SELECTED EXCERPT >>
It's not updated to the last features and tools and, in any case, even if
updated, the explanations
are usually not clear and exhaustive enough; if you are a coder you will easily
understand the meaning
of cryptic technical descriptions, if you are an average user, probably not.

Information is outdated and 2) information in the manual is often dumped on a
list without use cases.
In short it is more of a reference than real teaching material

Outdated info, non existing info (sometimes trying to find something
specifically with 2.6 selected,
it just jumps back to 2.5), doesn't 'feel' easy to navigate (search bar is in
weird position, feels
like it should be top right).

The menu items on the left seem to randomly collapse leaving you with no idea
where you were. The
menus on the right are just subset and don't give you the whole picture. If I
want to read several
sections I have to keep trying to remember which bit of the menu I was on last.

I follow the links (to videos). The wiki is rarely ever linked, so I don't
usually end up on it.

I mainly see it as reference documentation. Maybe it could be kept more
up-to-date, but I don't think
I would actually use it more because of that, it would just be that much more
useful when I do need
reference documentation.

The Wiki is often out of date on the newest features.

What I was looking for: How to cut cylinder in half? I found knife tutorial, but
I was not successful
during my attempt.

It needs to be kept updated and the spellchecking and formatting needs some
love!

generally i find the navigation within the wiki confusing and search results
often point me to an
outdated blender, usually 2.4. i also find the description lacking the details i
am looking for.

Tutorials - written or video - tend to not cover every single setting of a
certain feature. But
they do put them in the context of practical usage, and how it fits together
with other features. They
also put focus on subfeatures and settings relevant to a likely average project,
which is often what I
want to learn.
Technical documentation is valuable and important and in some situations
indispensable, it just
doesn't tend to be that often in my own case.

The readability of entries - or even parts of entries - tends to vary wildly.
Some large entries -
like Motion Tracking - don't use top-level categoreis with line-divisions at
all.
The headers for sections and subsections use the same big+bold text. In the
Motion Tracking entry,
it's not at all apparent that "Supervised 2d tracking" is a subsection of
"Getting Started". If those
header levels had the distinction of big/semibig (like on Wikipedia), the nested
structure would be
much clearer on the page.



4. What suggestions do you have to improve it so you will use it more often?

 Keeping up with all the new small changes
 keep it up to date, make sure screenshots are current with the UI

perhaps the wiki could have videos explaining the features, not only text

Give the documentation job (paid) to USERS and not to CODERS; this is not a
complaint towards coders,
they obviously do their best, but there is a difference in point of views. And,
always make examples
to better explain.

I can realize that balancing reference and tutorial can be quite hard. Linking
tutorials from manual
entries (like it used to be in the old wiki) is a good idea. The use of
techniques is endless of
course, and a manual cannot hope to cover all of them, but the basic use cases
should be in it.
Documentation often lags behind releases. The current system is strange: people
contributing code
should add documentation directly in the wiki, not only in the release logs.
Also, this would solve
the use case issue. Every tool is made to solve a specific problem. Maybe a
reminder on the
development mailing list would solve this.

[Entries from a pointing dataset]
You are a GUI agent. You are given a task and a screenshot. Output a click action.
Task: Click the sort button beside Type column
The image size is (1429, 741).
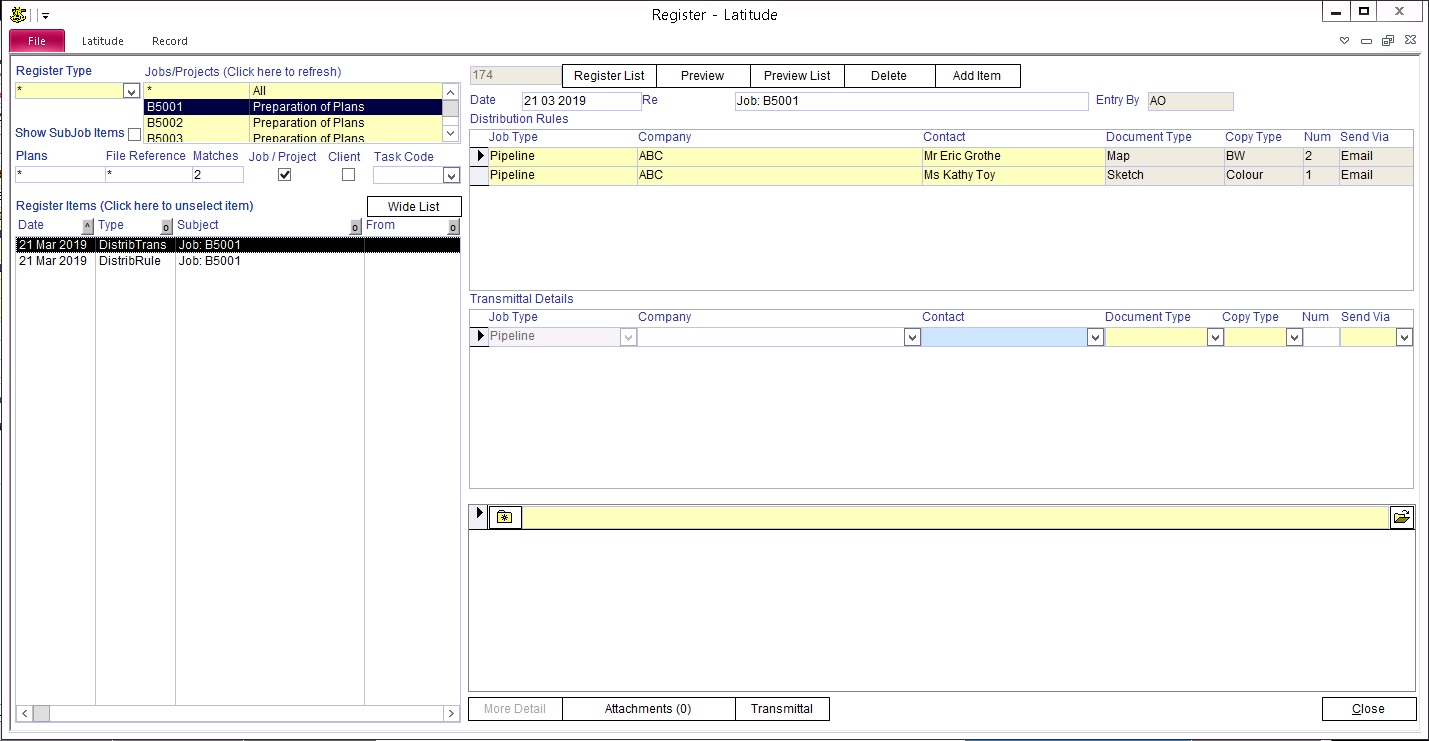click(x=167, y=227)
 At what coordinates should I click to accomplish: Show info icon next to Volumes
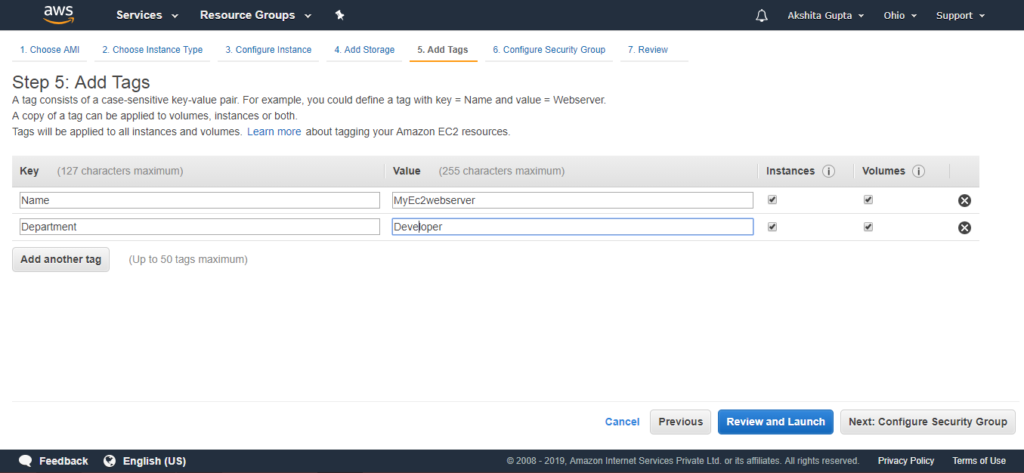tap(918, 171)
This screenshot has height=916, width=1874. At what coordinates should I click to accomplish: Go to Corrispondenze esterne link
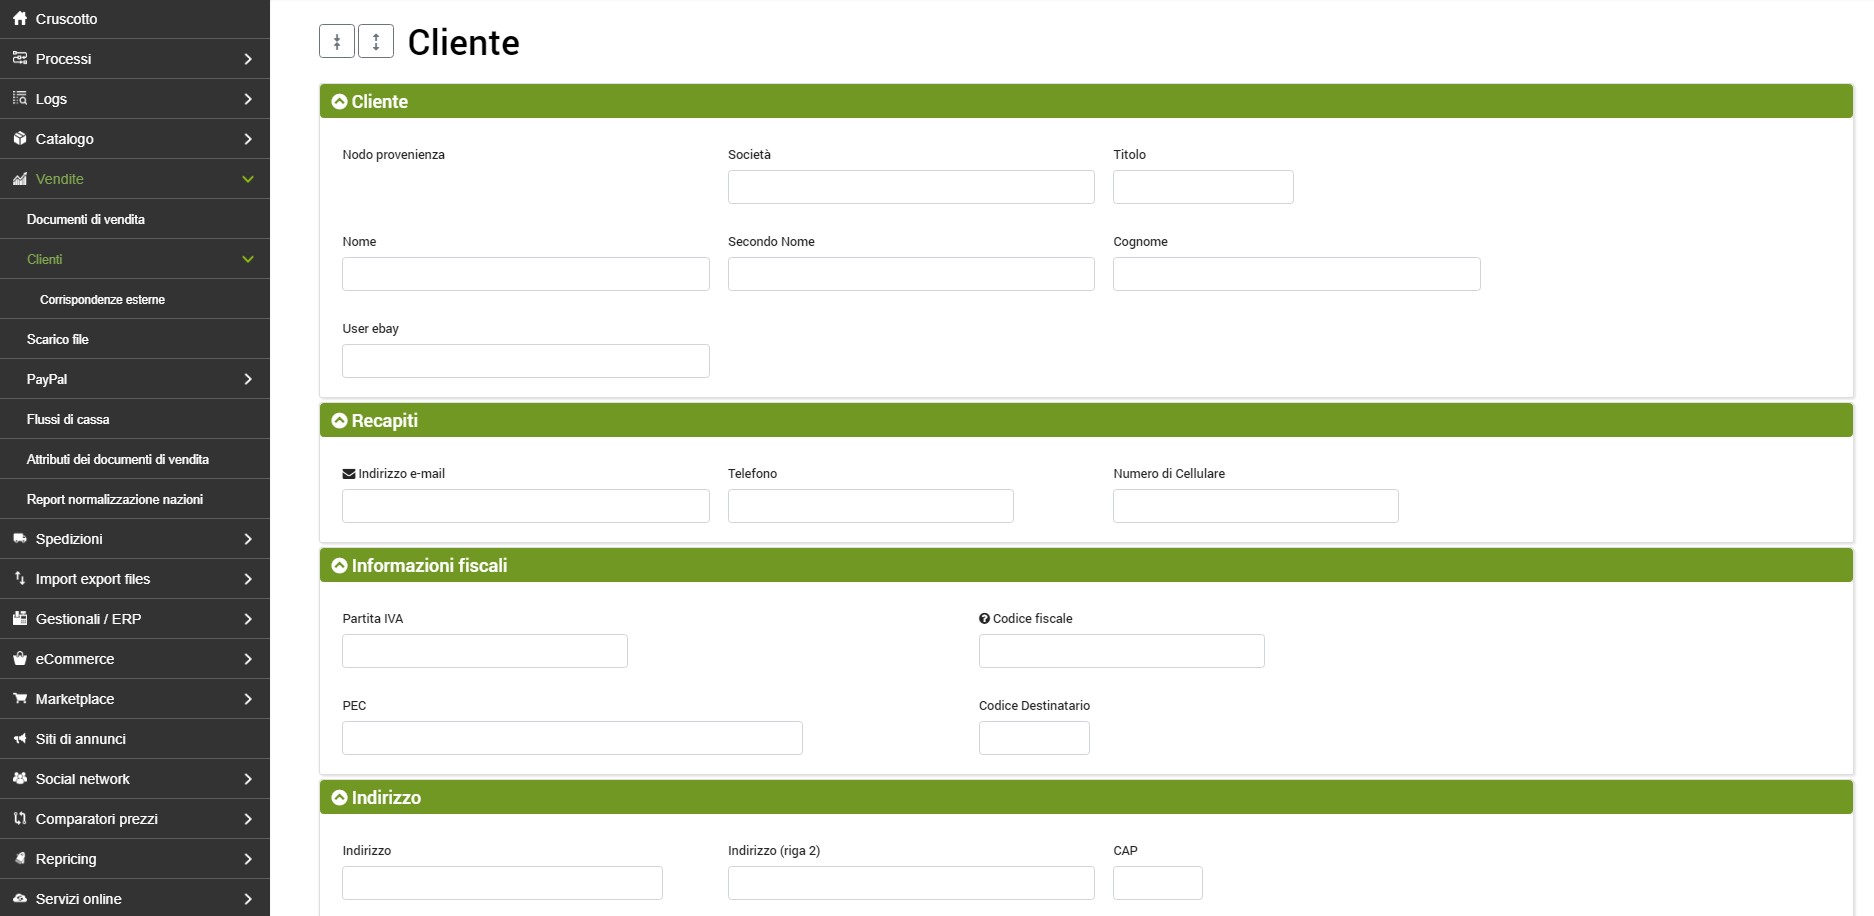[102, 299]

CHALLENGES >>
1. Which lines of the entries contain the word "screenshot"? Copy each one.
2. Can you continue the survey responses about the documentation wiki, picking up after their last sentence?

THE REPLIES >>
1.
You are a GUI agent. You are given a task and a screenshot. Output a click action.
This screenshot has height=916, width=1874. At what coordinates should I click to accomplish: Go to Corrispondenze esterne link

2.
 Hard to describe. Pages feel a bit cramped with menus on both sides. Rather I'd
have the currently
active menu expanded on the left, instead of that on the right. For example,
when I expand the
Compositing menu on the left and navigate to a page, on that page, the menus on
the left are all
collapsed again, but now suddenly the menu on the right shows where I am. I'd
rather not have the
right menu, just keep the active menu on the left expanded. And there's more
things like that, it
doesn't feel like it's working smoothly, you keep having to look for where to go
next.

Focus on documenting new features and changes to Blender, and make those
especially visible (e.g.
front-page "new feature" links). Then when new features come out, I'll likely go
to the wiki to learn
those new features. But you've got to be fast, otherwise I'll end up at other
resources first, and
then I'll already have learned it.

Updated material would be great. It would also be nice to have a "next page"
"previous page" feature
instead of having to click on the index to navigate while on a chapter.

 It my not be a bad idea to create a tutorial on manipulating simple shapes in
the various options. I
have found some of this on the cube of course, but not sure why it doesn't work
with cylinder. Should
operate across mesh I would think.

 introduce a section called 'External links/tutorials' to the pages, linking to
just that, external
tuts or videos.

I get motivated when i get something done, so if the Wiki will tell us
step-by-step what to do and at
the end we achieve something I will be happy using it everyday. Some kind of
Wikitutorials. For
example if the Wiki will tell not only what subdivision subsurfaces does but the
user models something
with the help of Wiki and at some point the user uses subsurf and then the wiki
emphasis about the use
of subsurf.

make it easier to find the technique i am looking for, and include video links
to relevent tutorials
(or just regular links to written tutorials) so i can understand what your
talking about in the wiki.

-Simpler explanations, as described above
-More images: Screenshots, illustrations, render examples, anything
-Simple step-by-step instructions to get starteed with. For example I see a lot
of posts about smoke
sim renders just being a big black box.

keep the wiki updated for more recent versions

 The Blender 2.6 Manual should have Blender 2.6 UI's and functionality
descriptions. What there is of
the updated material is good… but it only takes one outdated page for confusion
to set in.

For the pages still covering older verions (2.4 and 2.5) add a note somewhere
near the top or bottom
of the page stating whether or not the text on that page is still valid for the
current version (and
note the build if necessary).
Make sure someone keeps up with #1 as Blender changes.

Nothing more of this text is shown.